Last week, she was having trouble with the following indefinite integral:
\(\displaystyle
\int \frac{{\rm csch}(\ln(t))\coth(\ln(t))}{t}\,dt
\)
If you are unfamiliar with calculus, don’t worry about it—I don’t plan to go that deep into the topic today. The point of today’s exercise is to demonstrate how helpful it can be to keep in mind the old axiom, “Keep it simple, stupid!”
Here was my first thought: “Hyperbolic trig functions? Hrm… let’s unpack those.” The functions in the numerator are hyperbolic trigonometric functions. These functions are actually defined in terms of exponential functions (i.e. \(e^x\)), but they behave in a manner similar to trigonometric functions with respect the derivatives, so there is some logic in calling them “trigonometric” functions. My first impulse was to unpack the definitions, and rewrite the numerator in terms of exponential functions.
This wasn’t actually a terrible idea. The argument of the two hyperbolic trig functions are natural logarithms, and (for instance) the hyperbolic cosecant of a natural logarithm simplifies down to a rational function (i.e. a fraction with polynomials in the numerator and denominator). In some ways, rational functions are easier to work with, so my instincts weren’t horrible.
After replacing the hyperbolic trig functions with rational functions, I was able to do some simplifications, and reduced the integrand to a rational function. This was not a nice function, and there really wasn’t an easy way of working with it, but I had already committed myself to one approach, and I was damned if I wasn’t going to keep going.
Rational functions aren’t too bad to integrate if the denominator is “nice” in some fashion. The usual technique for working with such functions is to decompose the fraction by way of partial fractions. It has been a while since I took calculus, so I had to look up the technique online, but after a few minutes, I had it down.
Of course, it turned out that there were several possible decompositions of the function that I was working with, so I made many false starts before gaining ground. However, after banging my head against the wall for a good 45 minutes, I finally had a decomposition that was useful. Success!

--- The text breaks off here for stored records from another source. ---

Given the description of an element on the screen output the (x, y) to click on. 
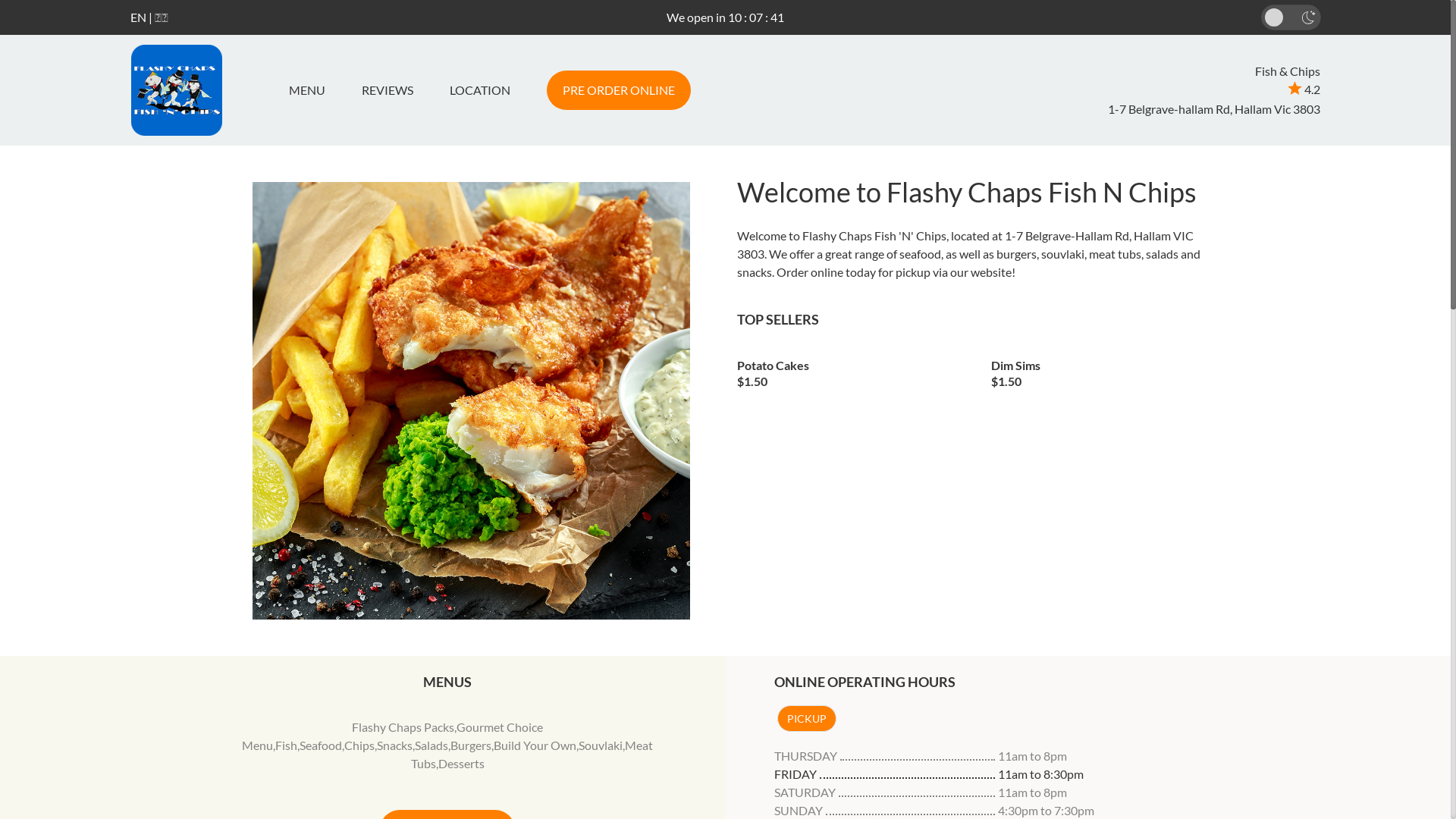
LOCATION Element type: text (478, 90)
Potato Cakes
$1.50 Element type: text (853, 368)
Seafood Element type: text (320, 744)
EN Element type: text (138, 16)
PICKUP Element type: text (805, 718)
PRE ORDER ONLINE Element type: text (618, 89)
REVIEWS Element type: text (386, 90)
4.2 Element type: text (1303, 88)
MENU Element type: text (312, 90)
Desserts Element type: text (461, 763)
Salads Element type: text (431, 744)
Souvlaki Element type: text (600, 744)
Fish Element type: text (286, 744)
Build Your Own Element type: text (534, 744)
Chips Element type: text (359, 744)
Burgers Element type: text (470, 744)
Snacks Element type: text (394, 744)
Flashy Chaps Packs Element type: text (402, 726)
Dim Sims
$1.50 Element type: text (1107, 368)
Gourmet Choice Menu Element type: text (391, 735)
Meat Tubs Element type: text (532, 753)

Finishing the problem required a couple of quick substitutions and some simplification. I ended up with a neat little rational function, and all it took was three hours of false starts and complex computations. Now, being a clever student, I looked up the answer in the solutions manual, and discovered that my answer looked nothing like the answer given (which was \(-{\rm csch}(\ln(t))\)).

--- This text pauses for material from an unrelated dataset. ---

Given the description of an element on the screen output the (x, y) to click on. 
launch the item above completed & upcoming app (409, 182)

Frustration! Back to the drawing board. But first, a quick check: after unpacking the “correct” solution, I was able to confirm that my answer matched. Whew! Crisis averted.

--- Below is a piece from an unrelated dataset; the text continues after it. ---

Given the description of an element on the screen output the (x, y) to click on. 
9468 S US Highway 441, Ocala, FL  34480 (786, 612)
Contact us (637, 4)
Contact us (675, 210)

It was at this moment, after completely filling my whiteboard and struggling with the problem for hours, that one of my colleagues walked by my office, and made the following comment: “Why didn’t you just do a substitution in the first step?” After five minutes of work and four lines of computation, I had the correct answer. All that sturm und drang, and the solution was simple, elegant, and obvious. Why hadn’t I seen that?
At the very beginning of the process, I managed to convince myself that the problem was far more complicated than it actually was, and let that conviction lead me down a garden path. As always, the correct route was to keep it simple. D’oh!